You could coat the windings, for sure, but you'd need to vacuum impregnate them to get the varnish to properly penetrate the windings, and you'd still not end up with insulation equivalent to a modern VFD-rated motor 

Basically what happens to older motors is that the high voltage spikes are enough to arc though the insulation, resulting in shorted turns and eventually a burnt out motor - not pleasant if it's a rarity!

The line filter (of the correct all-inductor type) slows down the rate of voltage change (the leading edge of the waveform) applied to the motor and reduces the chance of insulation breakdown - if you can wrangle a KA filter, fit it!

Dave H.


----------



## Mr.20c (Dec 16, 2011)

Thanks Dave,
  I just got off the phone with my rep from Precision Zone and they are going to credit what i paid for it ($50.00) toward the V1000 drive (which is for the Oliver 88D-and that's going to need one as well...... 

So where would you recommend I go to get one of the KA filters.

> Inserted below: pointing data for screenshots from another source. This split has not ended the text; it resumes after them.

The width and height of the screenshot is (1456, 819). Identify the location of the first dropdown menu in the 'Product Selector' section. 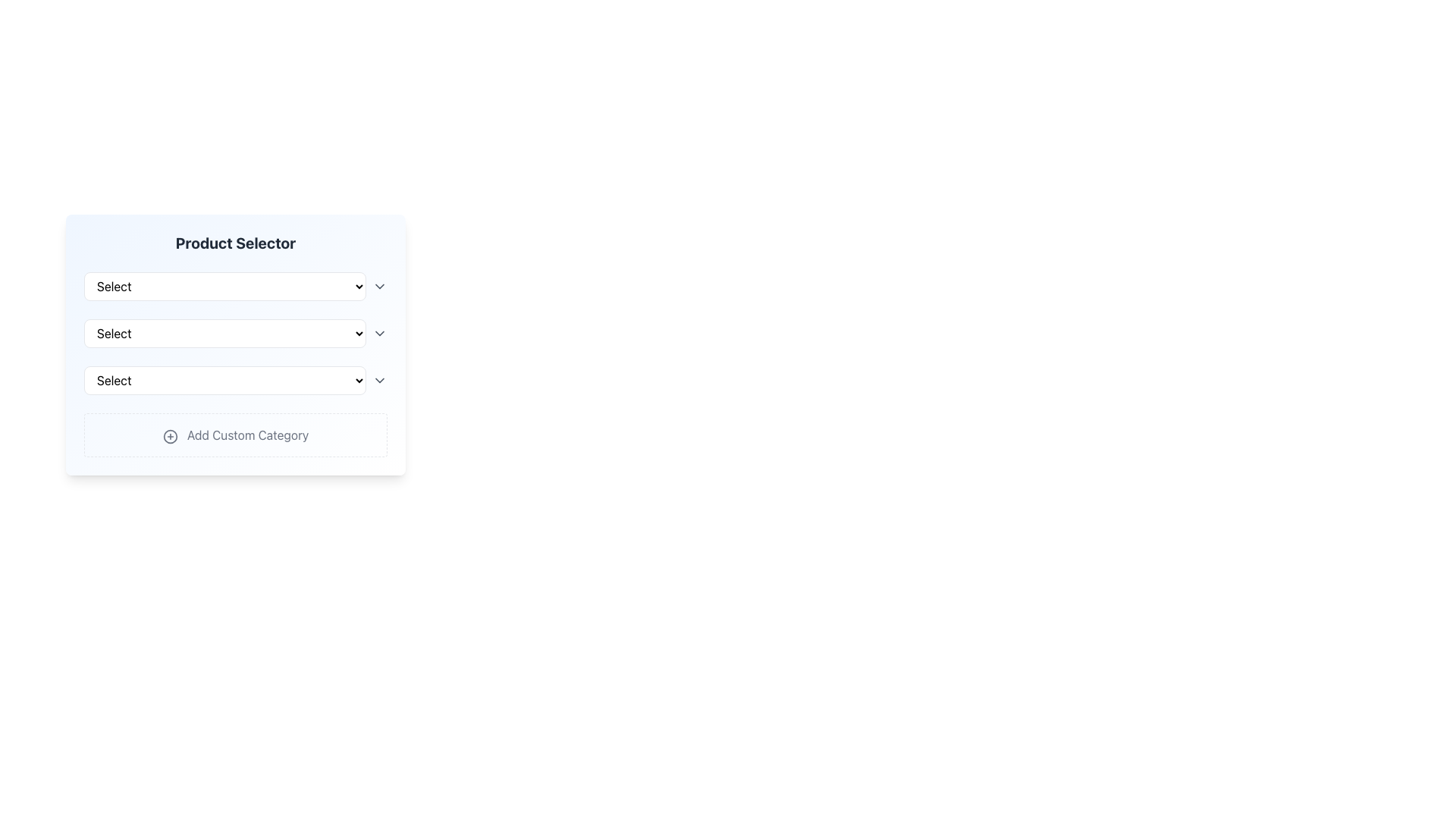
(235, 287).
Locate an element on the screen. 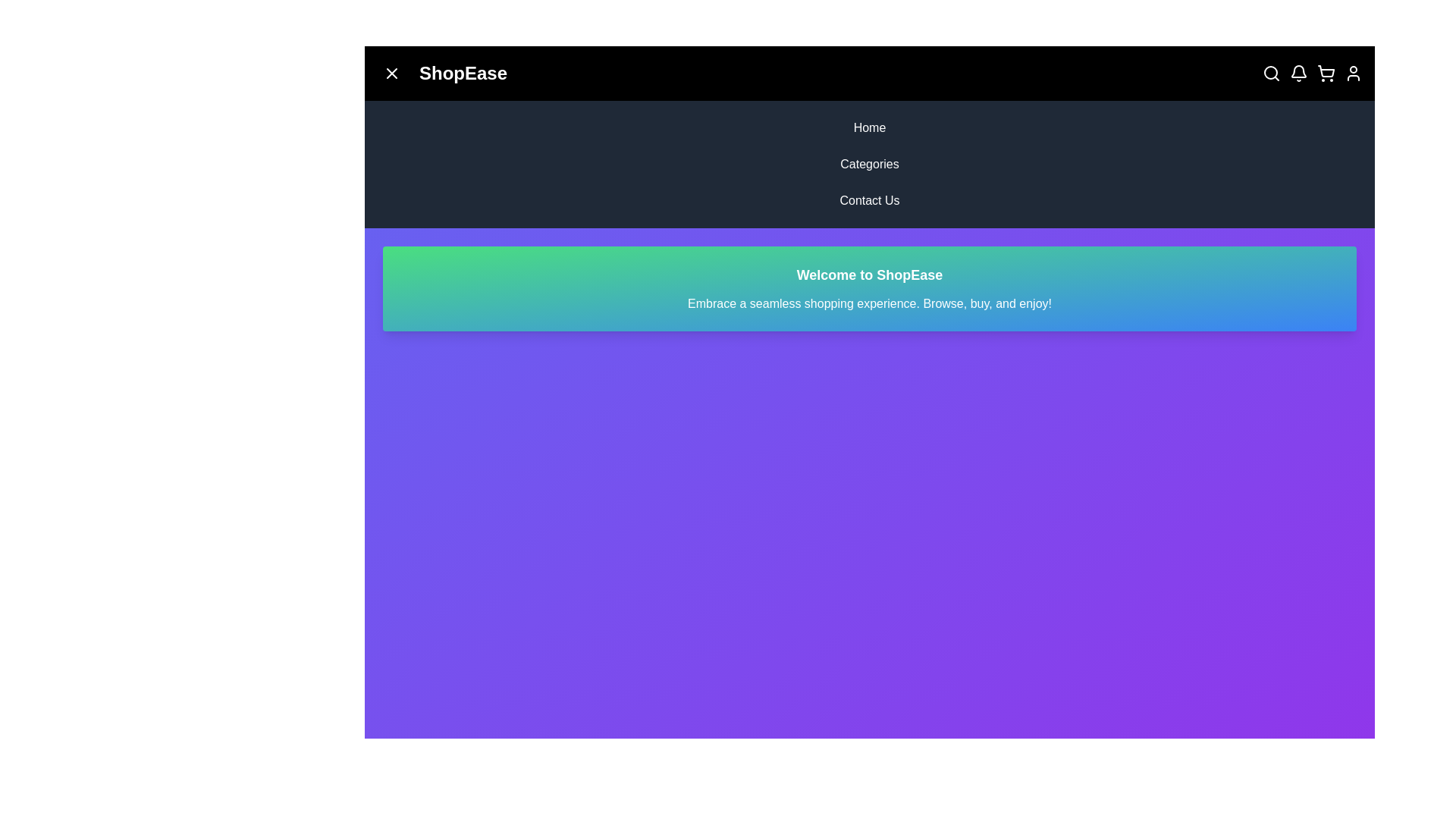 This screenshot has width=1456, height=819. toggle button to close the menu is located at coordinates (392, 73).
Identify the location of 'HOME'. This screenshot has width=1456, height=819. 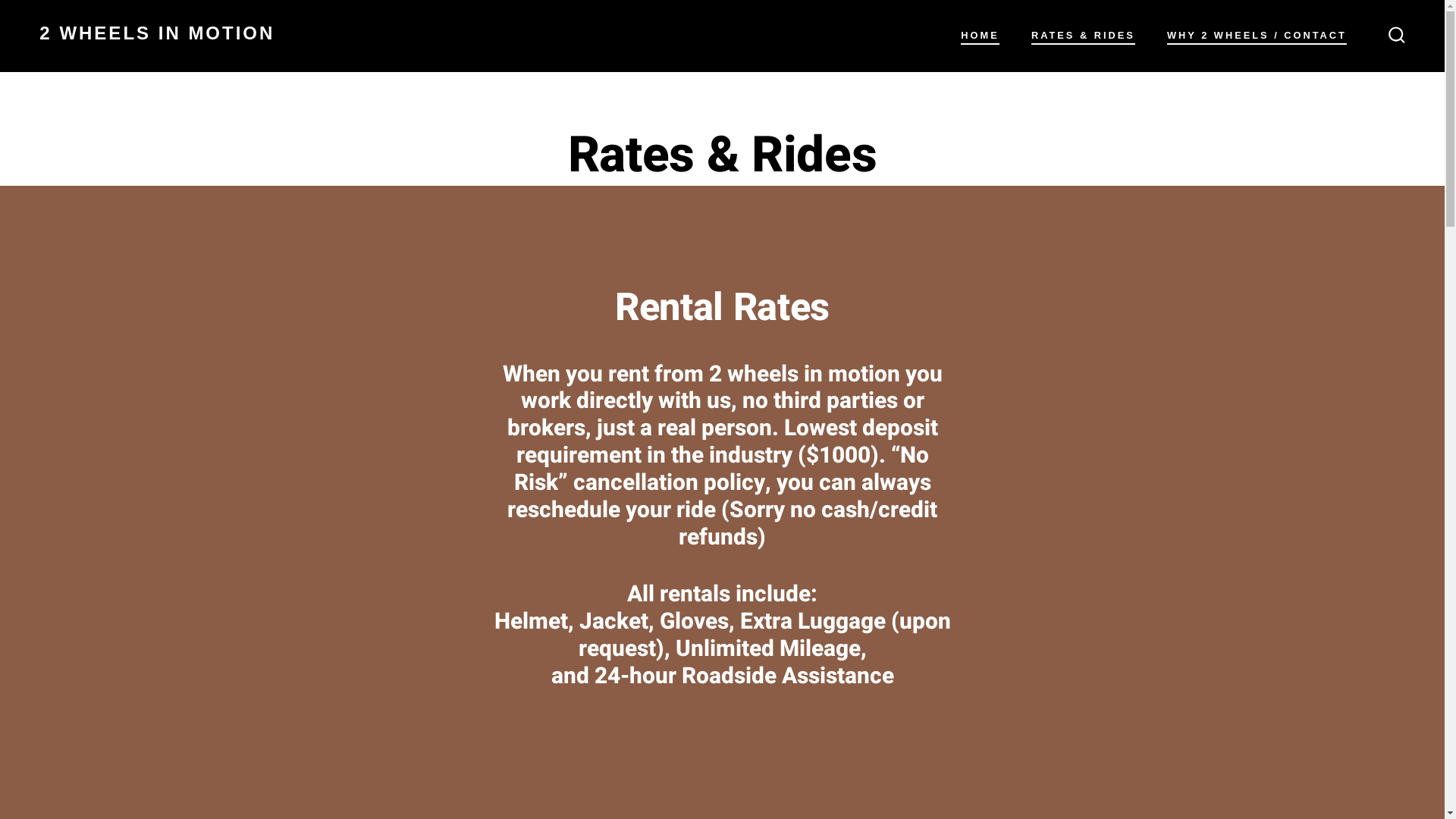
(979, 35).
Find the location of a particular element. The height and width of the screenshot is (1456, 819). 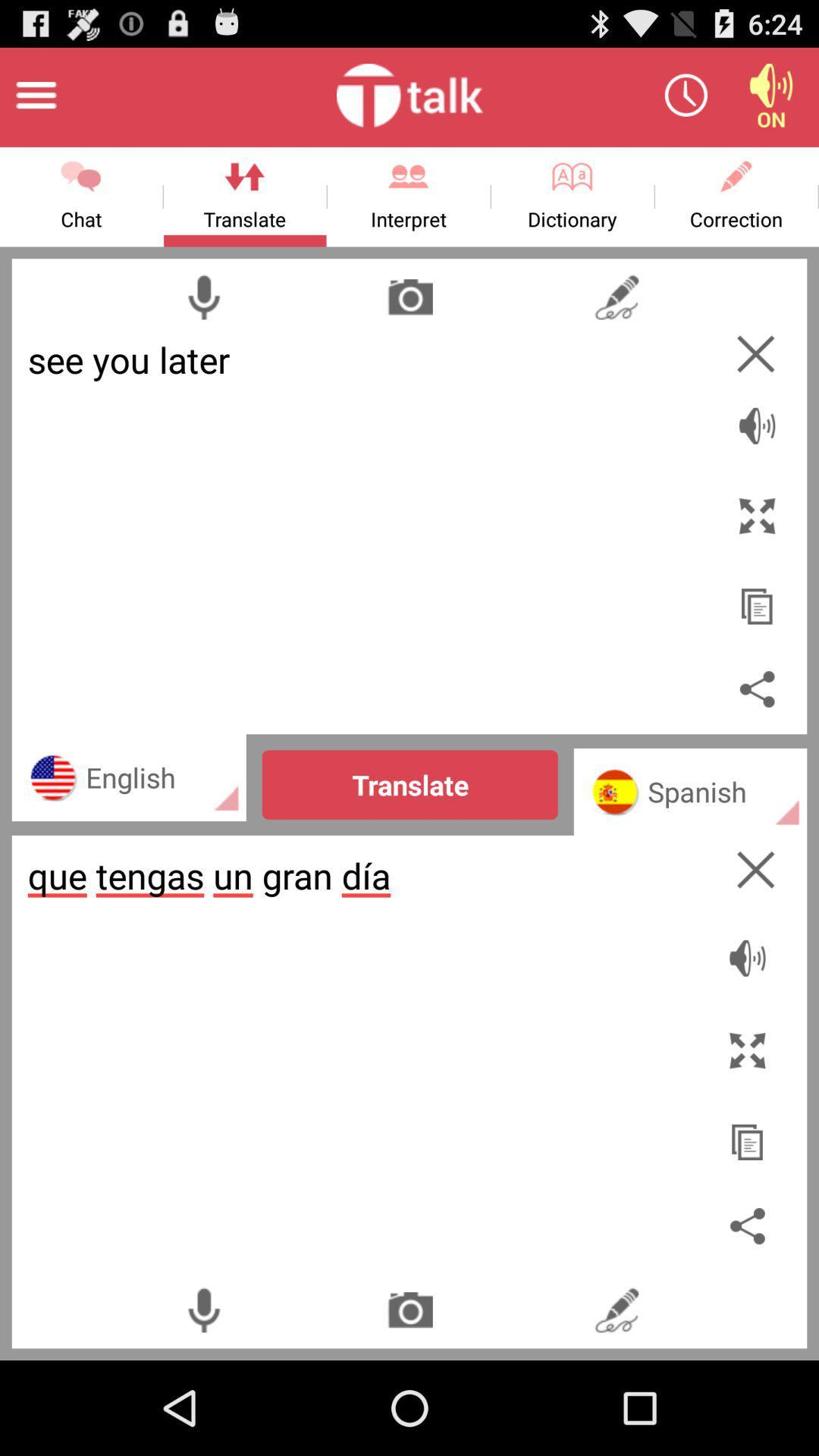

sound is located at coordinates (771, 94).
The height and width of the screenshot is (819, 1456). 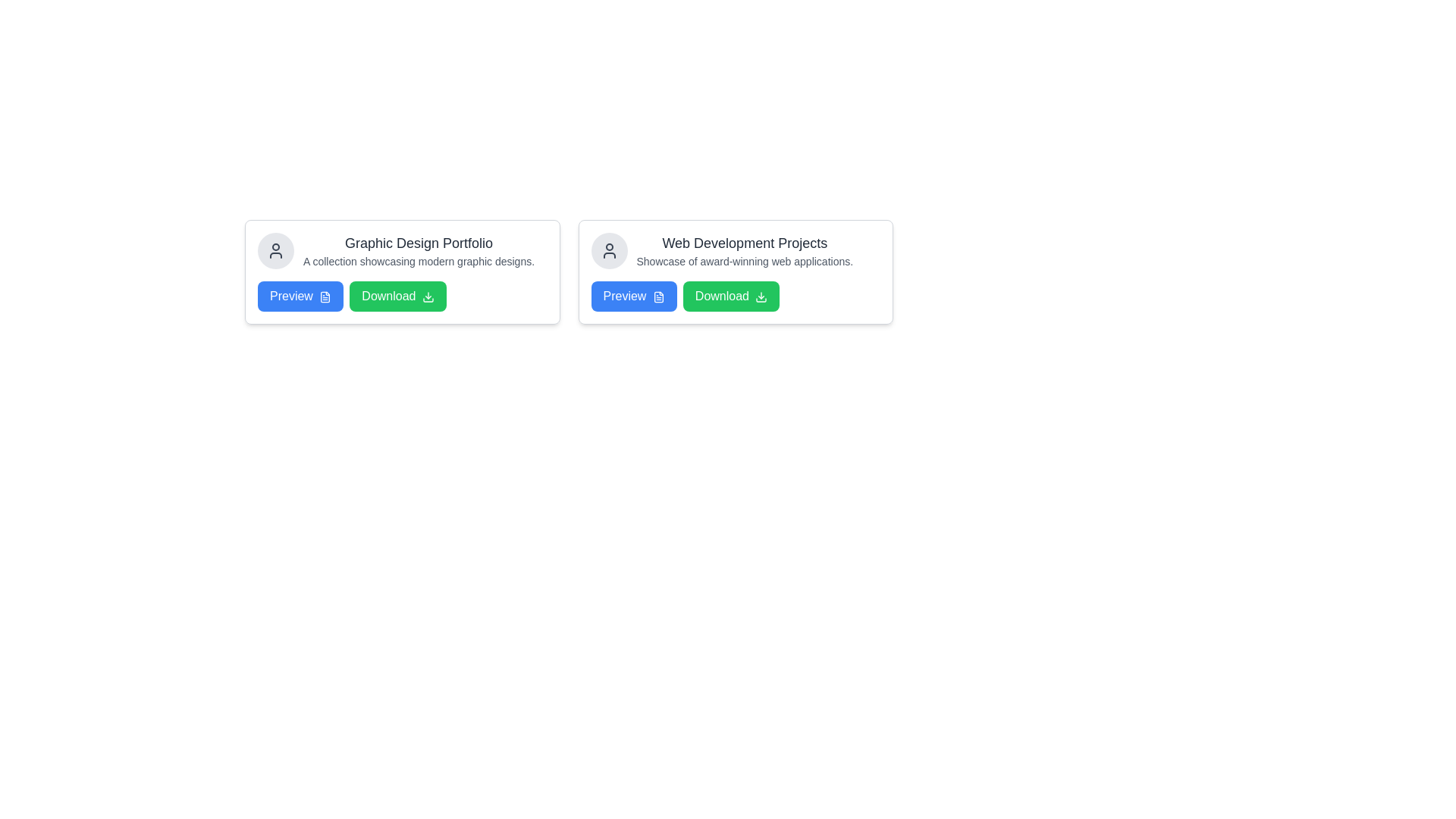 I want to click on descriptive subtitle located directly below the 'Graphic Design Portfolio' text in the left card, which provides supplementary information about modern graphic designs, so click(x=419, y=260).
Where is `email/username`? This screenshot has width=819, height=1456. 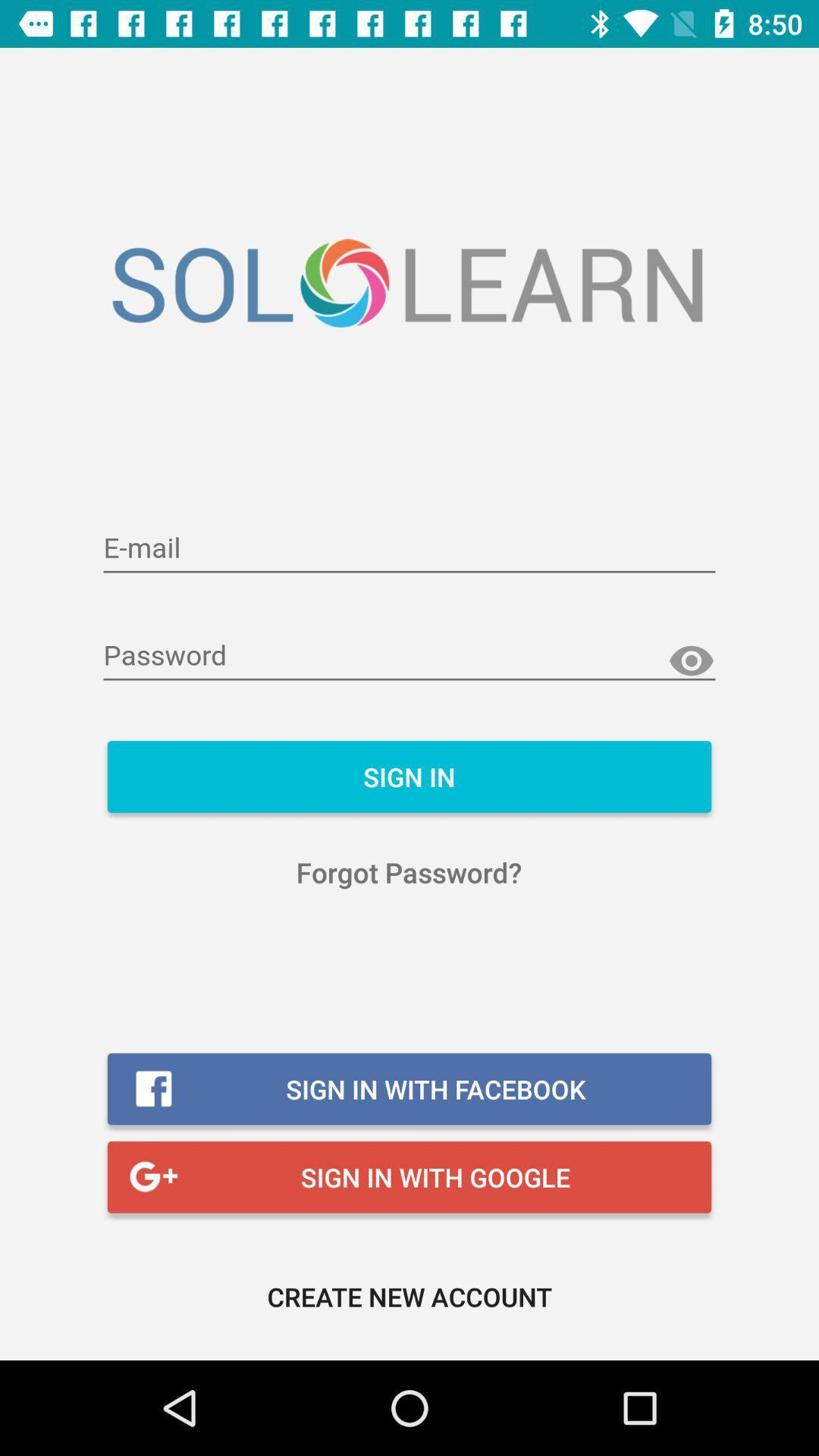 email/username is located at coordinates (410, 548).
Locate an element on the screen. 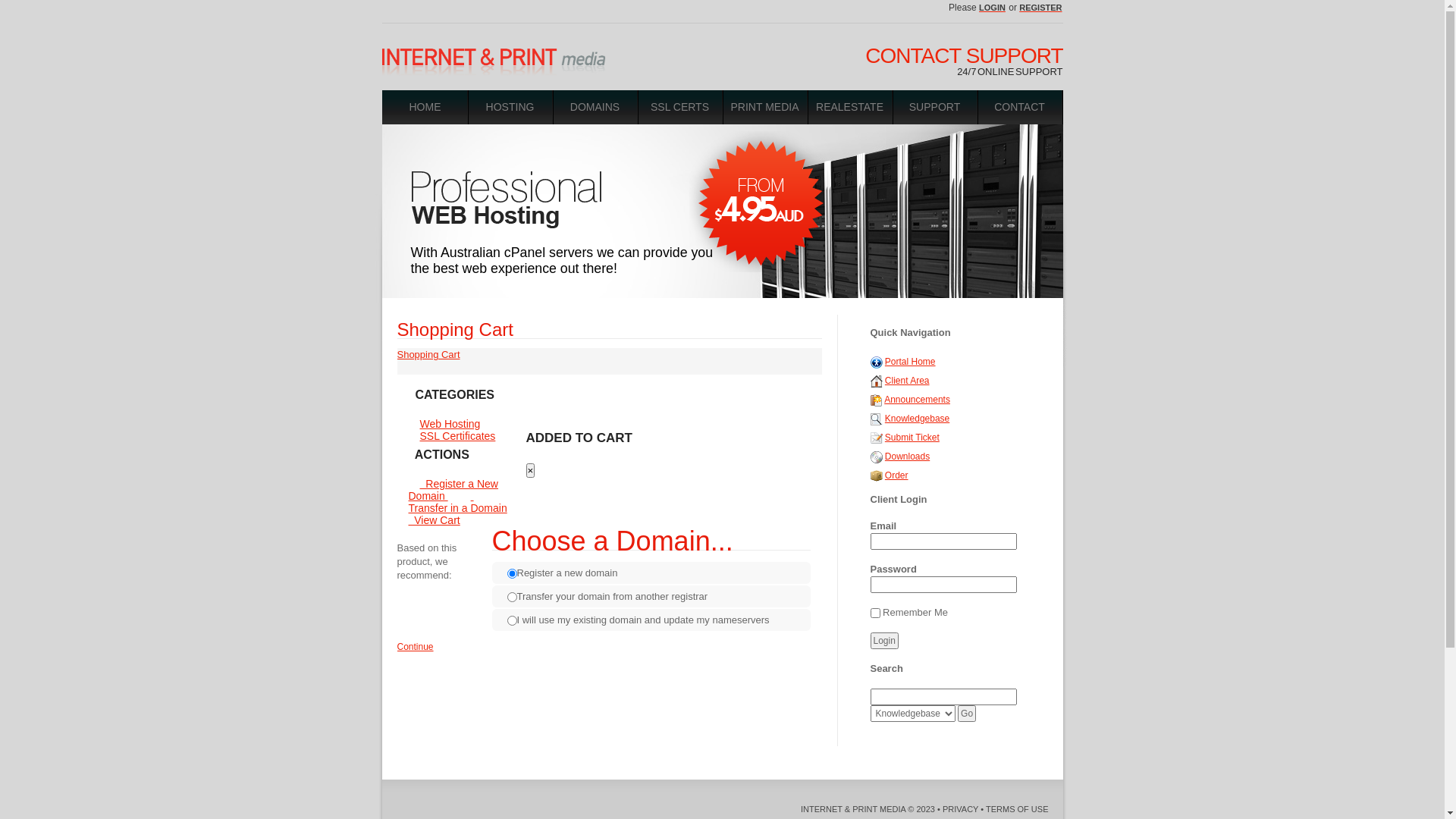 The image size is (1456, 819). '  View Cart' is located at coordinates (407, 513).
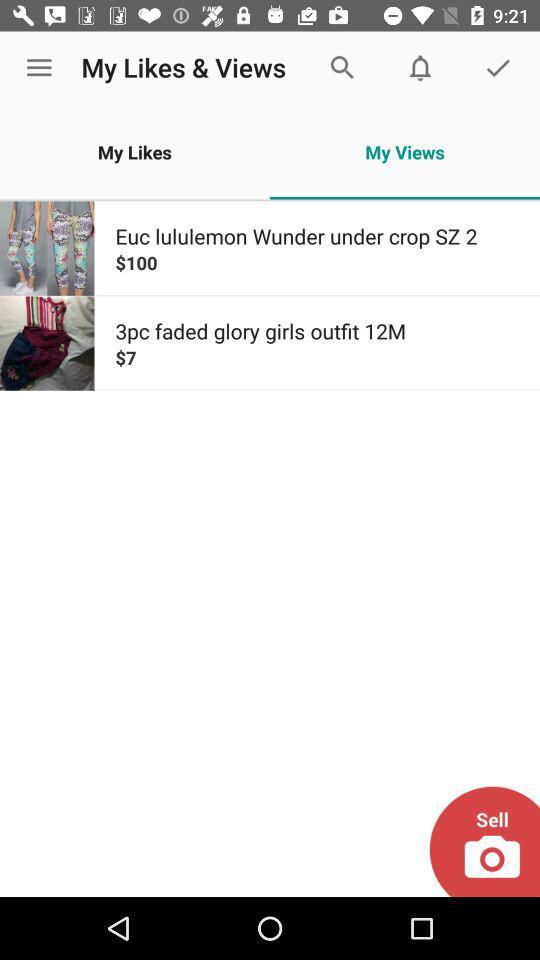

I talked with Jason from Precision Zone, they don't sell them.....

What really erks me is that he did not know about the filter, so I feel he just threw it at me without knowing what type.....As far as VFD's go- he is incredibly knowledgeable and have been very happy with him. 

any thoughts?


Thank you,

B,


----------



## British Steel (Dec 16, 2011)

Great that they gave you a credit against the (wrong) filter - if they don't stock the right one, I'd suggest shopping round for one, it'll lengthen the lifetime of your older motor (and will be a lot easier, probably cheaper than building a vacuum rig to coat the windings). It doesn't need to be the Tokin one, any VFD *output* filter (AKA line reactor, line inductor pack, line choke pack) rated for 20 A upwards and a 200V supply VFD should do the trick. Being the wrong side of the pond I can't suggest a supplier... You might find a local motor shop can vacuum impregnate the windings, might not be as expensive as the right filter, but the filter's probably a better solution

Dave H.


----------



## Mr.20c (Dec 16, 2011)

Thanks Dave , I'll do some cyber searching....



Thank you,



B,


----------